◆ **Given request**: Carry the post on dark green religion forward by a few paragraphs, picking up right after the Al Gore quotation that closes it.

2014-01-22

Dark Green Religion: Everywhere and Nowhere

Dark green religion is popping up in a lot of places that aren’t in churches.

Christopher Hitchens was, in his time, I would say the crankiest of the cranky denouncers of religion. He seemed to have cultivated an image of being joyless and permanently annoyed. Yet even Christopher Hitchens, it turns out, had religion. It took a Unitarian Universalist minister to coax it out of him, but he had it. My colleague Rev. Marilyn Sewell interviewed Christopher Hitchens, and in the course of their conversation Hitchens declared:
“It's innate in us to be overawed by certain moments, say, at evening on a mountaintop or sunset on the boundaries of the ocean. Or, in my case, looking through the Hubble telescope at those extraordinary pictures. We have a sense of awe and wonder at something beyond ourselves, and so we should, because our own lives are very transient and insignificant. That's the numinous, and there's enough wonder in the natural world without any resort to the supernatural being required. . . . I know it's not enough for us to eat and so forth. We know how to think. We know how to laugh. We know we're going to die, which gives us a lot to think about, and we have a need for, what I would call, ‘the transcendent’ or ‘the numinous’ or even ‘the ecstatic’ that comes out in love and music, poetry, and landscape.”
Christopher Hitchens said that! Who knew he had it in him?

At least one politician, Al Gore, seems to have dark green religion. Way back in 1992, his book, Earth in the Balance, says:
“We must make the rescue of the environment the central organizing principle of civilization. . . . As a politician, I know full well the special hazards of using ‘spiritual’ to describe a problem like this one . . . . But what other word describes the collection of values and assumptions that determine our basic understanding of how we fit into the universe?”

◆ **Stored rows**:
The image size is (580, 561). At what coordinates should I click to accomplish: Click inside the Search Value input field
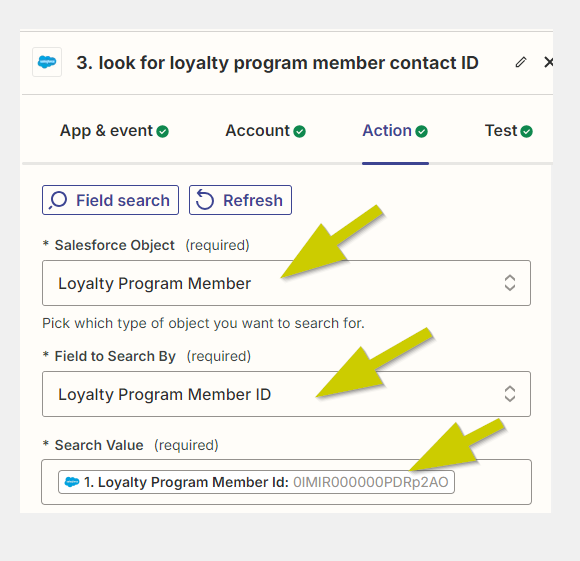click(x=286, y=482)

--

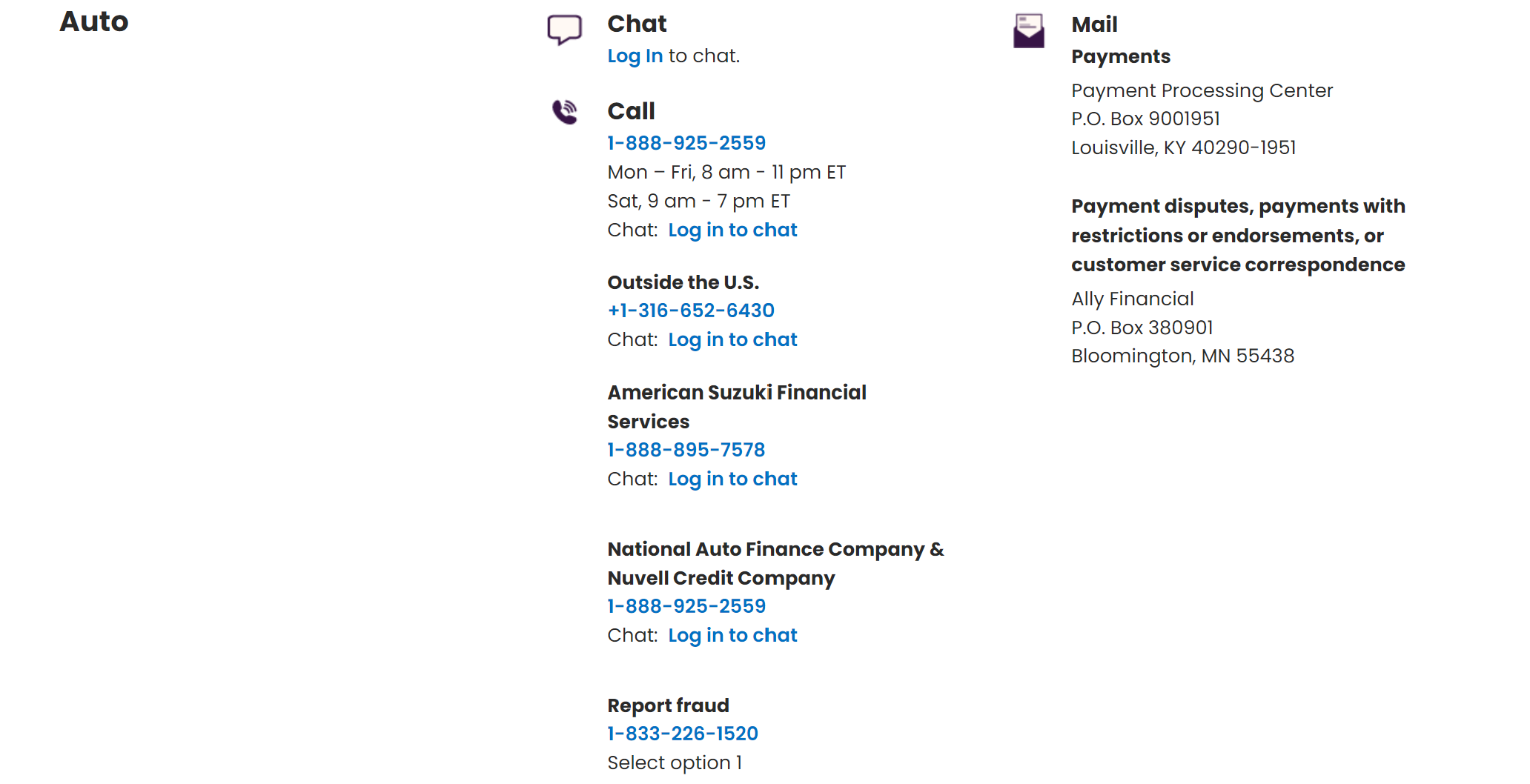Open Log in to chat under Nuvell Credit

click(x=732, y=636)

◆ **Result of this task**:
Disney cartoon movies from the mid-1990s express dark green religion. "The Lion King" sung to us of the "Circle of Life" that had to be respected and balanced, and in "Pocahontas," Grandmother Willow teaches of belonging to nature and of the sacred interconnections within the web of life. Pocahontas sings,
“You think you own whatever land you land on; the earth is just a dead thing you can claim.
But I know every rock and tree and creature has a life, has a spirit, has a name.”
The 2009 film, Avatar, asked “us to see that everything is connected, all human beings to each other, and us to the Earth.”

There may be more religion, more spirituality, in movies these days than there is in some churches.

If you are a subscriber to Surfing magazine (as most readers of this blog naturally would be!), then you might recall the July 2008 issue which proclaims in large letters on the cover, “Surfing is a religion,” and in letters twice as big above that, it says, “Nature = God.” The article inside -- by Bron Taylor – analyzes surfing as aquatic nature religion and quotes from a number of surfers who understand their practice as spiritual. As one surfer put it:
“The ocean has a powerful energy and it connects you to the earth.”
Dude!

Dark green religion is, indeed, popping up all over the place these days! At the same time that it is everywhere, it is also nowhere. Dark green religion has no institutional home: no physical building, membership list, meetings, committees, or mission statement. As much as the apparatus of institutions elicits a semi-involuntary "ugh" reaction, only people who commit to working together, using the tools of purpose and organization that constitute an institution, have a chance of effecting transformation -- of themselves or of the world.

Next: Does dark green religion need institutionalization?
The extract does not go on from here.